● **DATA SUPPLIED**
■ ■ ■ ■ ■

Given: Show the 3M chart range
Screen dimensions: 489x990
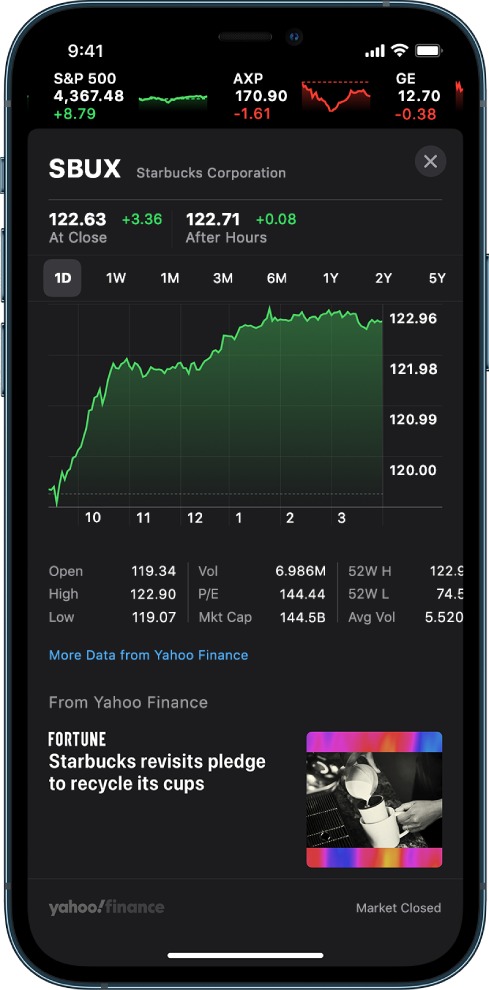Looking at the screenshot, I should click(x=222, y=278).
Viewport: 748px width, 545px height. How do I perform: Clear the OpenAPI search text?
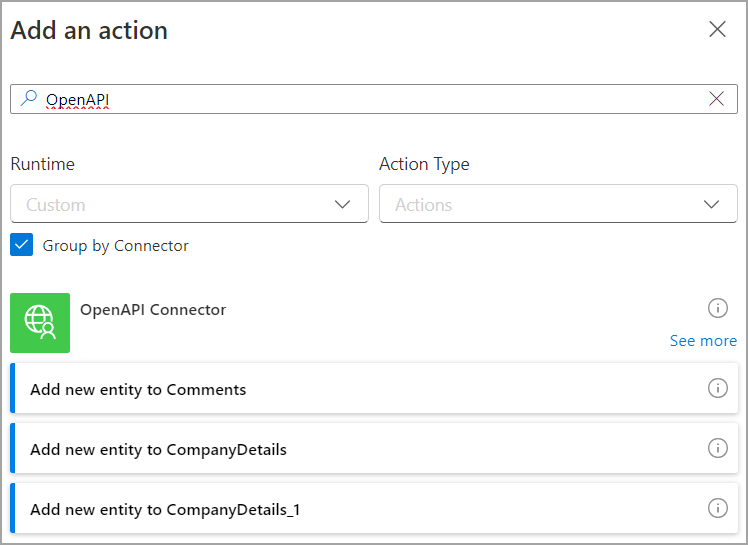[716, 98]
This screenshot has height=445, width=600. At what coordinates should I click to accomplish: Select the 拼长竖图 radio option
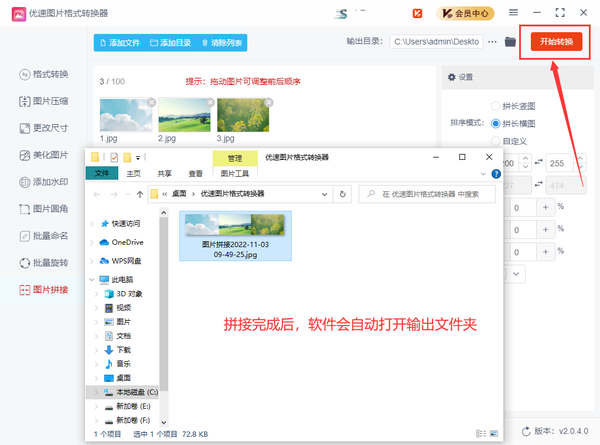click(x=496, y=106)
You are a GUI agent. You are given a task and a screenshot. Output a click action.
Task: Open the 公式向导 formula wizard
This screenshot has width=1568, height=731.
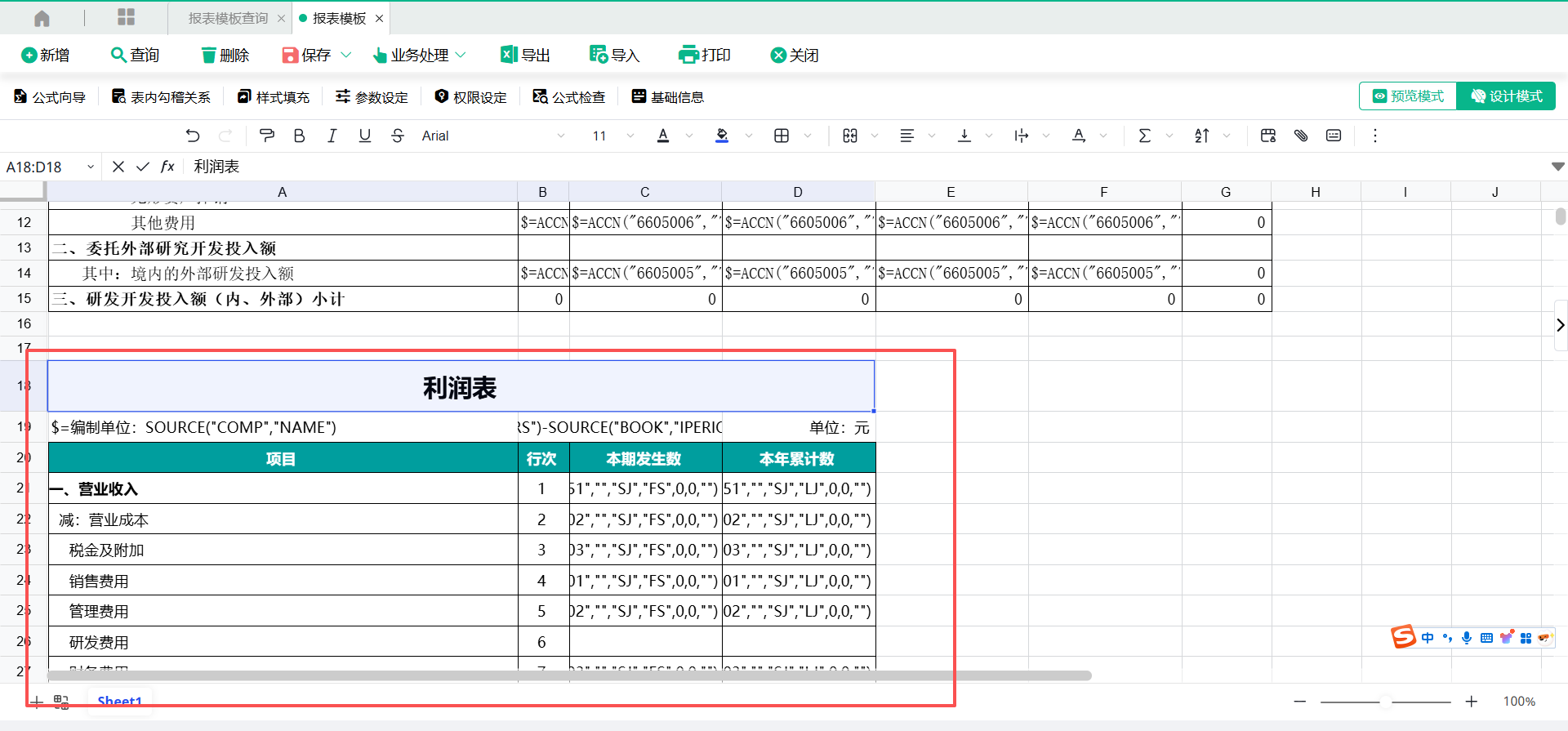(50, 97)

■ ■ ■ ■ ■

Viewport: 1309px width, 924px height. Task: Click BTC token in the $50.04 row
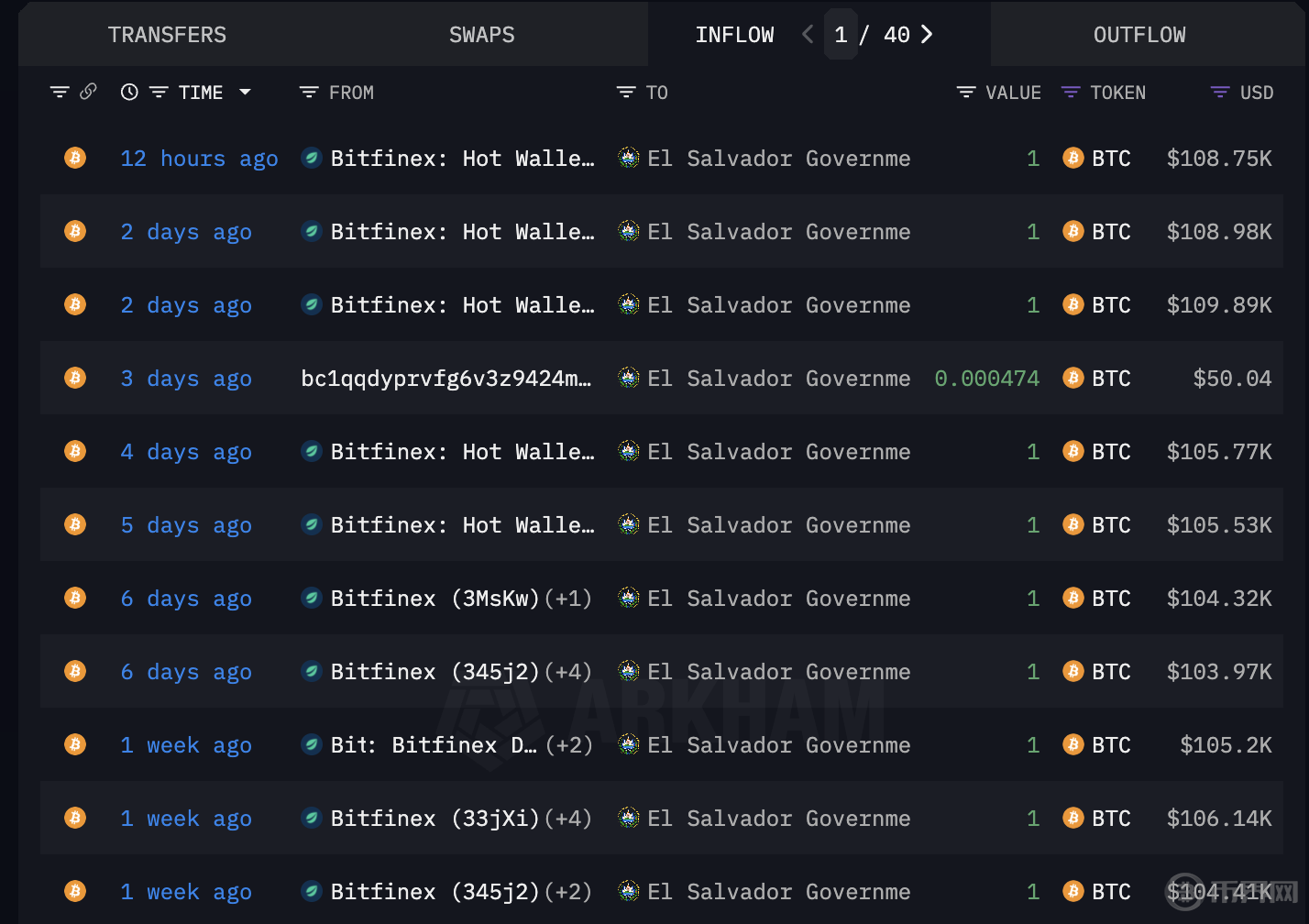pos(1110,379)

■ ■ ■ ■ ■

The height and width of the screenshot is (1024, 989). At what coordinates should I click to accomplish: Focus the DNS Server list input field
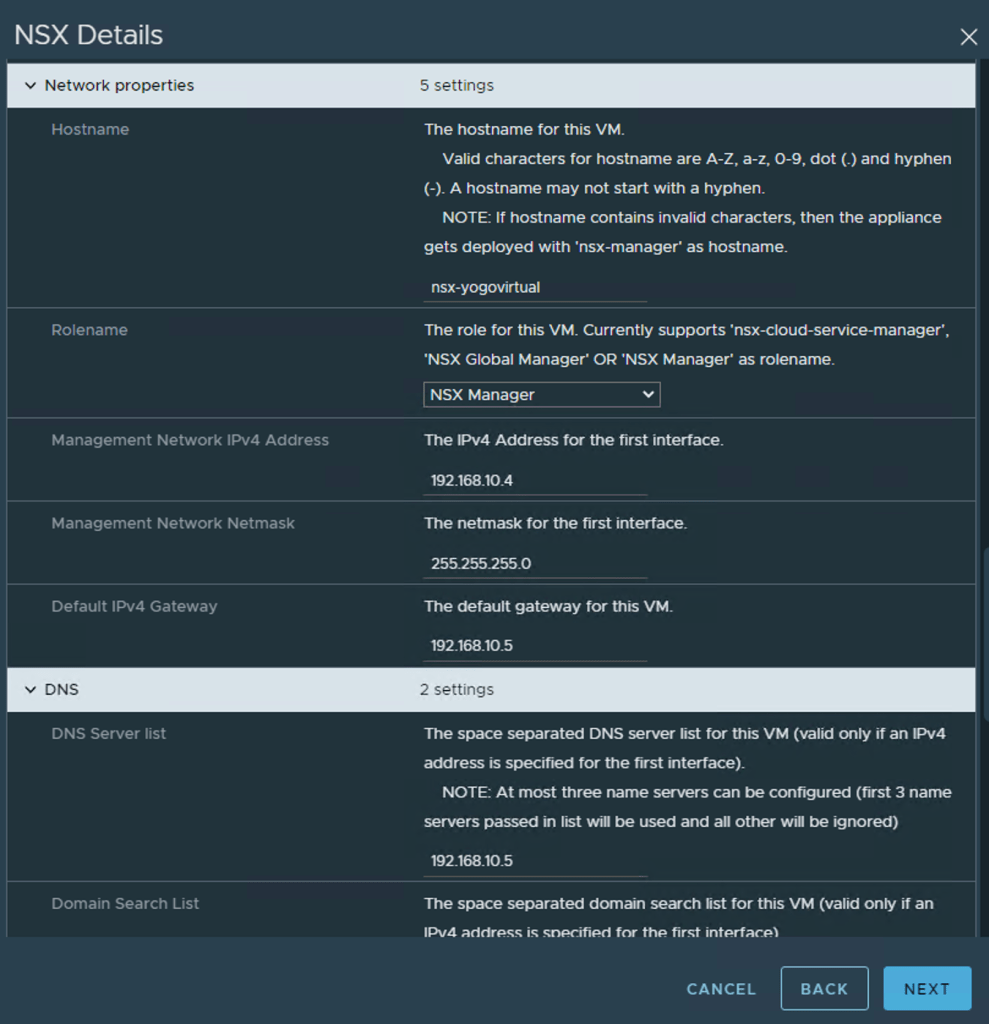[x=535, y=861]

■ ■ ■ ■ ■

● **THE PROBLEM**
Starting at the line containing "Given: Show the 3M chart range" and stopping at the line containing "Task: Open the 公式向导 formula wizard", output every line above exactly, both ends included, with pictures omitted.

● **THE ANSWER**
Given: Show the 3M chart range
Screen dimensions: 489x990
Looking at the screenshot, I should click(x=222, y=278).
Viewport: 748px width, 545px height. How do I perform: Clear the OpenAPI search text?
[716, 98]
This screenshot has height=445, width=600. At what coordinates should I click to accomplish: Select the 拼长竖图 radio option
click(x=496, y=106)
You are a GUI agent. You are given a task and a screenshot. Output a click action.
Task: Open the 公式向导 formula wizard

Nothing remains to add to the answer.